Master mi indica anche dove posso trovare il cartello
con l’indicazione della Via e mi fa tanti auguri, perché “mo’ s’è fatta l’ora e
‘nnamo a magnà. Devertiti!!”. Riparto per la discesa, sempre ripida, pensando
che sarebbero stati due ottimi compagni di pellegrinaggio. Ed ecco, come
predetto dal preciso master, il primo cartello, la cui fattura ribadisce la
distanza, non chilometrica ma siderale dal camino di Santiago.
E con scoramento
ancora risento l’abusatissimo “ma noi dobbiamo valorizzare il nostro
patrimonio, paesaggistico oltreché culturale: è il nostro petrolio. Riscoprire
anche piccole realtà, o i tesori nascosti come gli antichi itinerari”. Eh sì,
come no.
Scendiamo va. A rotta di collo, ancora più che prima e plam, giù per
terra la borraccia collocata (ma non ben fissata ancora) sotto la canna; blocco della bici e inseguimento a piedi del
prezioso contenitore, inseguito dal latrare infuriato di un cane.

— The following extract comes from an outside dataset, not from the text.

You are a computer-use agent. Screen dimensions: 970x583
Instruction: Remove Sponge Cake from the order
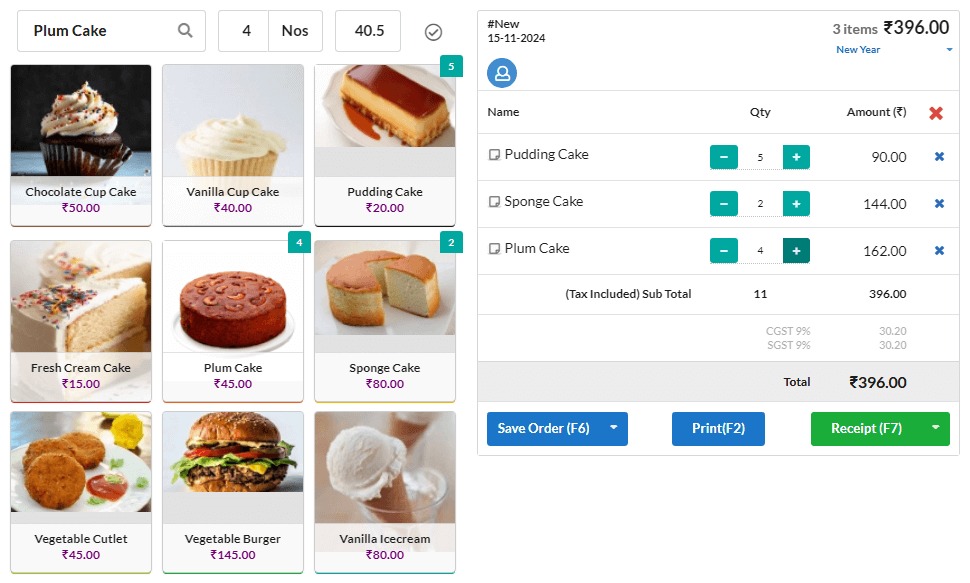[x=939, y=204]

Il quadrupede non cessa l’esibizione
adenoidea, nemmeno per il tempo che mi è necessario per risistemare il porta
borraccia. Via viaaa, rompicoj…
Terminata la discesona, la segnaletica migliora
e si fa più visibile; mi accompagna lungo distese di mais altissimo, alternate
ad improvvisi muri di Grammont[9],
subito seguiti per fortuna da discese mozzafiato, fiancheggiate da ville
sparse, immerse nel verde dove pascolano pecore e capre. Quiete assoluta,
silenzio. Si avverte solamente l’ansimare del pellegrino, ostinato a ripercorrere
il percorso fatto per il piede, molto meno per il velocipede.
[9] Il Muro di Grammont è una
salita-mito, inserita nel Giro delle Fiandre. Un solo km di ascesa, ma stretta
e durissima anche per il fondo stradale, pavimentato con sassi tondi.